Beneke, Eduard. 41877 [1832]. Lehrbuch der Psychologie als Naturwissenschaft. Berlin: Mittler.

Curtius, Georg. 51879 [1858]. Grundzüge der Griechischen Etymologie. Leipzig: Teubner. (Engl. trans.: Principles of Greek Etymology, London: Murray, 1886)

Gabelentz, H. Georg C. von der. 1875. “Weiteres zur eine vergleichenden Syntax.
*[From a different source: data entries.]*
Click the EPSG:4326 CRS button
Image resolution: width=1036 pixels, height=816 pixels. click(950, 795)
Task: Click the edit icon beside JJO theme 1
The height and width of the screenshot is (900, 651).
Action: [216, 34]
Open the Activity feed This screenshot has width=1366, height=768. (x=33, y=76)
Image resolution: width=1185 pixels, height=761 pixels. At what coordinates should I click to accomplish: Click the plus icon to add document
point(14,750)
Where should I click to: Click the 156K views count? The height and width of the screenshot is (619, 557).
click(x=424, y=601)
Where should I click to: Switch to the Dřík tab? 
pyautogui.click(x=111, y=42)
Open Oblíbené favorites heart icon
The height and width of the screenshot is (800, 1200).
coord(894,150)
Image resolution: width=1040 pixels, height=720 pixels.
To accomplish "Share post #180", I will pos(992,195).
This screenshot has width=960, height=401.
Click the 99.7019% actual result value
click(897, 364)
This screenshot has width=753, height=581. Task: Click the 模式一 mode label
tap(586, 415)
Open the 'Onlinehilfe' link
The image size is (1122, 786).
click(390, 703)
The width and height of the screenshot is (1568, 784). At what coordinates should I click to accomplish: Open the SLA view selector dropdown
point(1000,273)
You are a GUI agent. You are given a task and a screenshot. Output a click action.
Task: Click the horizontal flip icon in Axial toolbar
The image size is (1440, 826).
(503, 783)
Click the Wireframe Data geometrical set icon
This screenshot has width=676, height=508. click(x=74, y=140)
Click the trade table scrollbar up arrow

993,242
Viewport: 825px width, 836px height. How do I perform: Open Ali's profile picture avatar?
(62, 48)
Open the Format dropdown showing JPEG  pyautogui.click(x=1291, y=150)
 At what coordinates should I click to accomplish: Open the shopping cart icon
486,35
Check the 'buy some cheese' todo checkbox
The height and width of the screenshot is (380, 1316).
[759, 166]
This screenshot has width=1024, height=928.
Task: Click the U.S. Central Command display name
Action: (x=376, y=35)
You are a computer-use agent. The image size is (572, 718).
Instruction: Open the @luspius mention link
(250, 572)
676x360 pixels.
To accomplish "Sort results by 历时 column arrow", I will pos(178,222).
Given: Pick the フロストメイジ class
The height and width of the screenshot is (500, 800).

Wort- und Satzstellung”. Zeitschrift für Völkerpsychologie und Sprachwissenschaft 8/3: 300-338.

Herbart, Johann Friedrich. 1834. Lehrbuch zur Psychologie. In: Sämmtliche Werke, hrsg. von G. Hartenstein. Bd. 5. Schriften zur Psychologie. Leipzig: Voss, 1850: 3-187.

Leskien, August. 1876. Declination im Slawisch-Litauischen und Germanischen. Leipzig: Hirzel.

Paul, Hermann. 51920 [11880, 21886, 31898, 41909]. Prinzipien der Sprachgeschichte. Halle: Niemeyer.

Schuchardt, Hugo. 1885. Über die Lautgesetze: Gegen die Junggrammatiker. Berlin: Oppenheim.

Wundt, Wilhelm. 1862. Beiträge zur Theorie der Sinneswahrnehmung. Leipzig/Heidelberg: C. F. Winter.

Wundt, Wilhelm. 1886. “Ueber den Begriff des Gesetzes, mit Rücksicht auf die Frage der Ausnahmslosigkeit der Lautgesetze”. Philosophische Studien 3: 195-215.

Wundt, Wilhelm. 31908 [11883, 21893-1894]. Logik. Eine Untersuchung der Prinzipien der Erkenntniss und der Methoden wissenschafticher Forschung. III. Logik der Geisteswissenschaften. Stuttgart: Enke.